New math parser #956

adamchalmers · 2023-10-31T17:41:18Z

Performance

The math parser benchmark now runs in only 3.37% of its previous time (30x speedup). Here's the criterion data from parsing math.kcl:

// Main
time:   [54.612 ms 54.651 ms 54.699 ms]   
// This PR
time:   [1.8411 ms 1.8420 ms 1.8430 ms]
change: [-96.630% -96.626% -96.622%] (p = 0.00 < 0.05)

Algorithmic differences

The previous algorithm received as input a vector of KCL syntax tokens. This meant the previous math parser had to identify which tokens were operands and which were operators. For example, the input "a[0] + (b[0] + c)" has to be parsed to figure out that a[0] is an operand, and to convert the flat vec of tokens into a nested structure (by understanding the parentheses around b[0] + c).

This algorithm is a little different. It receives a vec of operators and operands -- not tokens. The previous parser step in Winnow already parsed the KCL syntax tokens into operators and operands, so there's no need for the math parser to redo this work. The Winnow parser also started building a tree of binary expressions, and it understands nested brackets.

So, my new parser has a lot less work to do (because it reuses previous Winnow steps). My parser really just needs to understand precedence and associativity, and convert the flat vec of operator/operands into a binary expression tree. Because some of these operands are already binary expressions, this is kind of combining expression trees into one big tree.

As a result, I use a simplified version of the "shunting yard" algorithm for converting infix to postfix. This algorithm doesn't have to worry about open/close parentheses (those parentheses have already been converted into expression trees by previous Winnow parsing step). This applies precedence and associativity.

Then I run the evaluate(rpn) function to convert the postfix tokens into a binary expression tree. You just read operands/operators off the postfix list. You push operands into a stack, and if you get an operator, you pop its left and right subtree from the stack, make a new tree, and push that tree onto the stack.

Also, my algorithm iterates over a stack rather than using recursion, which explains at least some performance improvement (though not much compared to reusing the winnow operand/operator parsing).
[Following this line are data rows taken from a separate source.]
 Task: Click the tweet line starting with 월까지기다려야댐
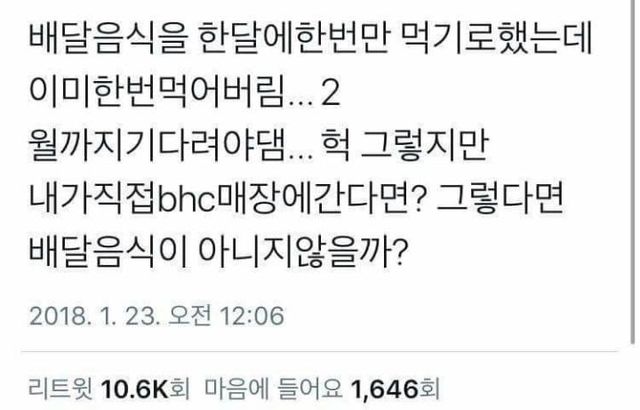click(x=259, y=146)
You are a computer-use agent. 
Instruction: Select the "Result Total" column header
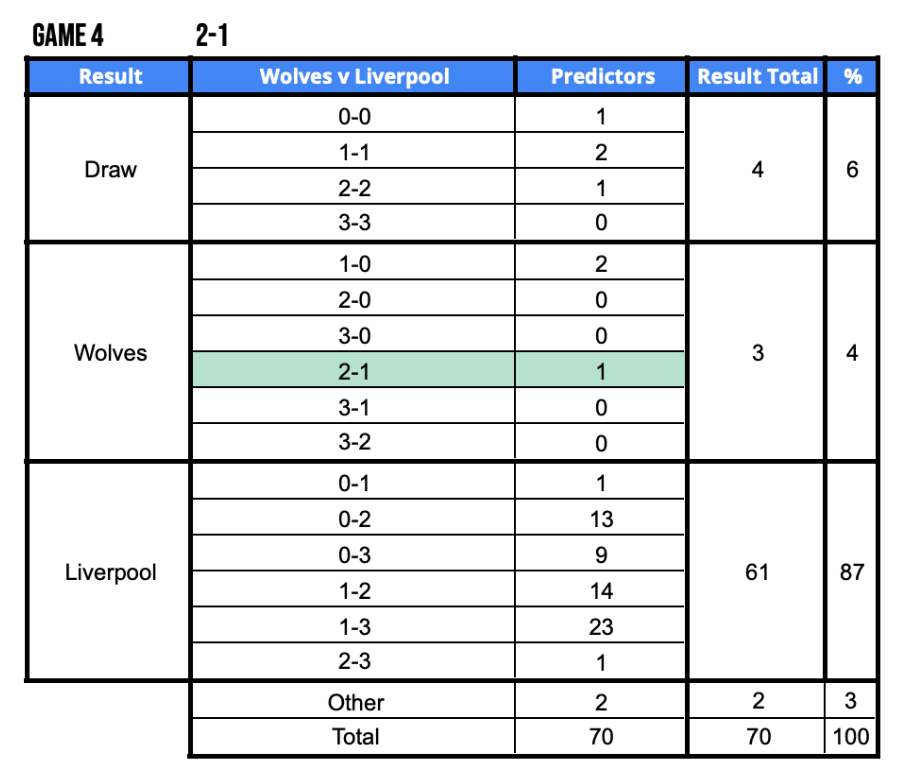click(757, 77)
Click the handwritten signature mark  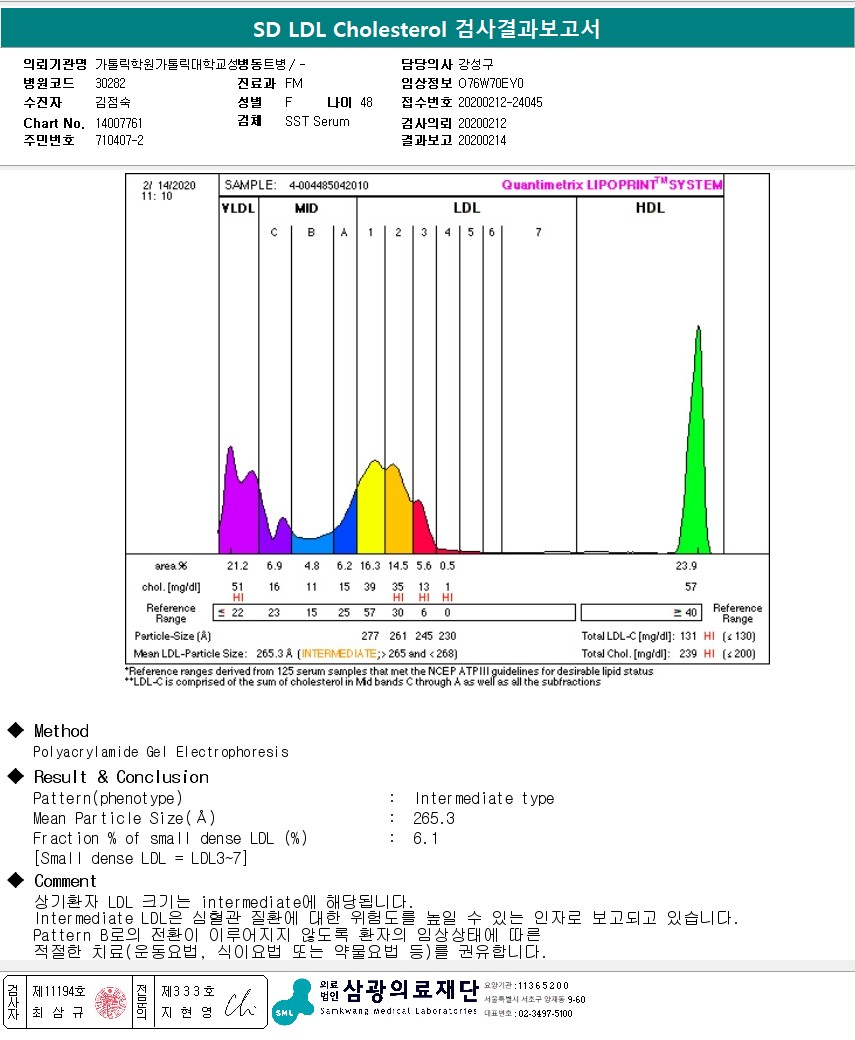[239, 1004]
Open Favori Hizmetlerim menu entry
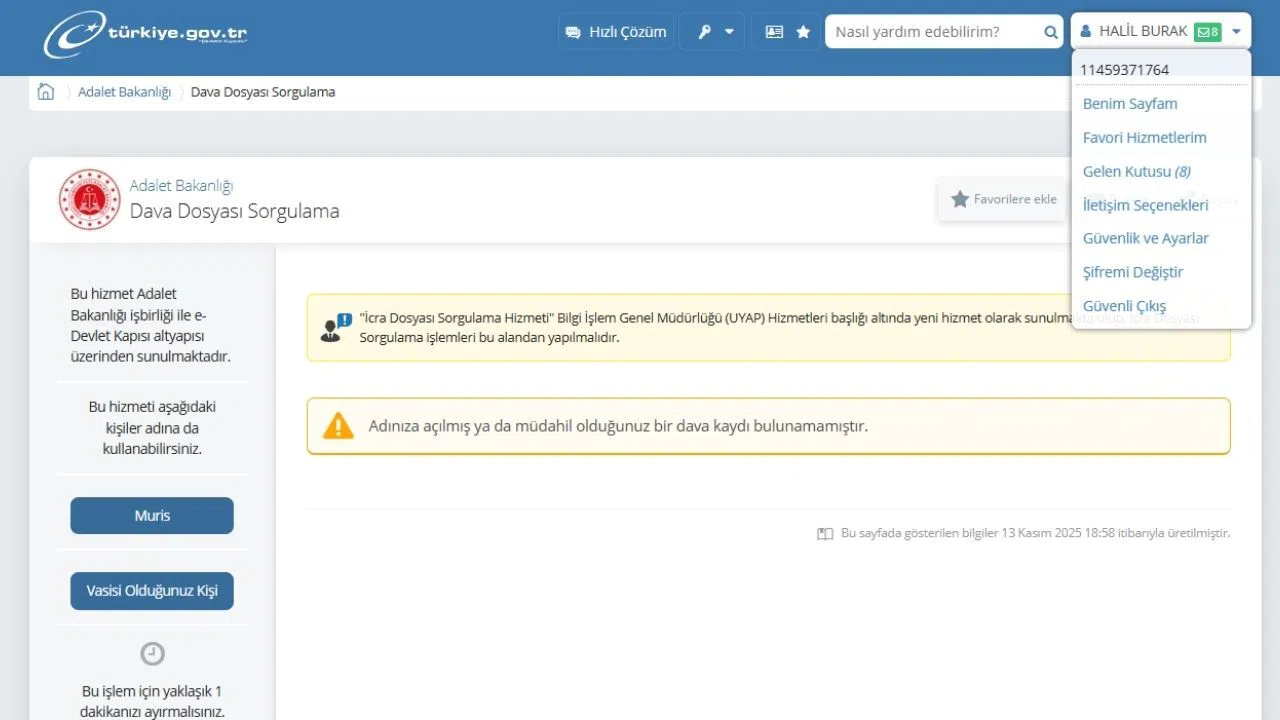This screenshot has height=720, width=1280. [x=1144, y=138]
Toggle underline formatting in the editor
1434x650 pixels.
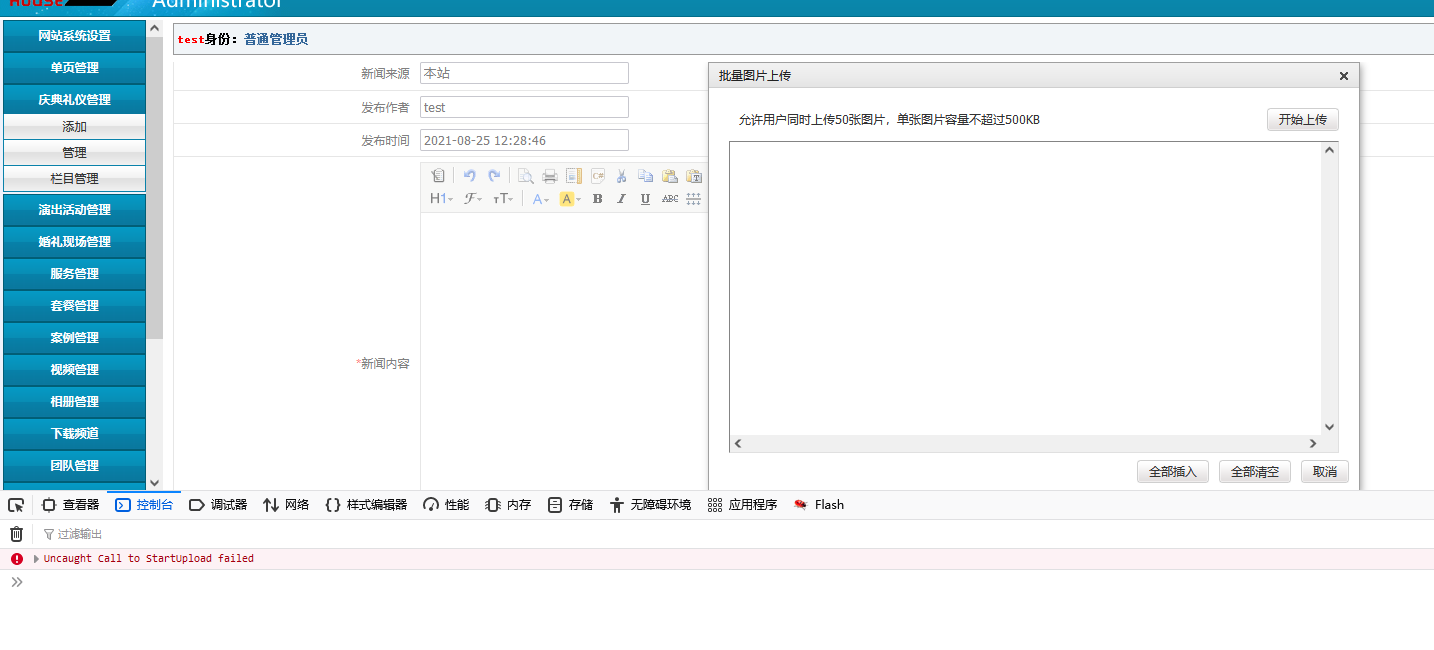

It should reduce the risk of stack overflows.

vercel · 2023-10-31T17:41:23Z

The latest updates on your projects. Learn more about Vercel for Git ↗︎

Name	Status	Preview	Updated (UTC)
modeling-app	✅ Ready (Inspect)	Visit Preview	Oct 31, 2023 7:04pm

atlantis-for-zoo · 2023-10-31T18:12:08Z

Error: This repo is not allowlisted for Atlantis.

adamchalmers · 2023-10-31T18:15:56Z

src/wasm-lib/kcl/Cargo.toml

@@ -50,6 +50,9 @@ engine = []
 panic = "abort"
 debug = true

+[profile.bench]
+debug = true


Flamegraphs of the benchmarks need this for accurately knowing the names of functions

adamchalmers · 2023-10-31T18:16:15Z

src/wasm-lib/kcl/src/ast/types.rs

@@ -2175,6 +2175,7 @@ impl BinaryExpression {
            BinaryOperator::Mul => (left * right).into(),
            BinaryOperator::Div => (left / right).into(),
            BinaryOperator::Mod => (left % right).into(),
+            BinaryOperator::Pow => (left.powf(right)).into(),


Added solely so I could test the new math parser with examples from wikipedia

Irev-Dev

Looks great, just had one question about some commented stuff, just wanted to make sure they weren't forgotten about?

src/wasm-lib/kcl/src/parser/parser_impl.rs

paultag

Looks great, this is a definite improvement

paultag · 2023-11-02T14:02:30Z

src/wasm-lib/kcl/src/ast/types.rs

@@ -2257,13 +2258,46 @@ pub enum BinaryOperator {
    #[serde(rename = "%")]
    #[display("%")]
    Mod,
+    /// Raise a number to a power.
+    #[serde(rename = "^")]


Pow being ^ does make sense from a math point of view (specifically those coming from LaTeX, etc), but Python, Rust, C, Go, etc use ** for exponentiation. We may want to document this pretty heavily and/or come out with a "We don't do bitwise maths" which may help avoid confusion since XOR wouldn't ever be present.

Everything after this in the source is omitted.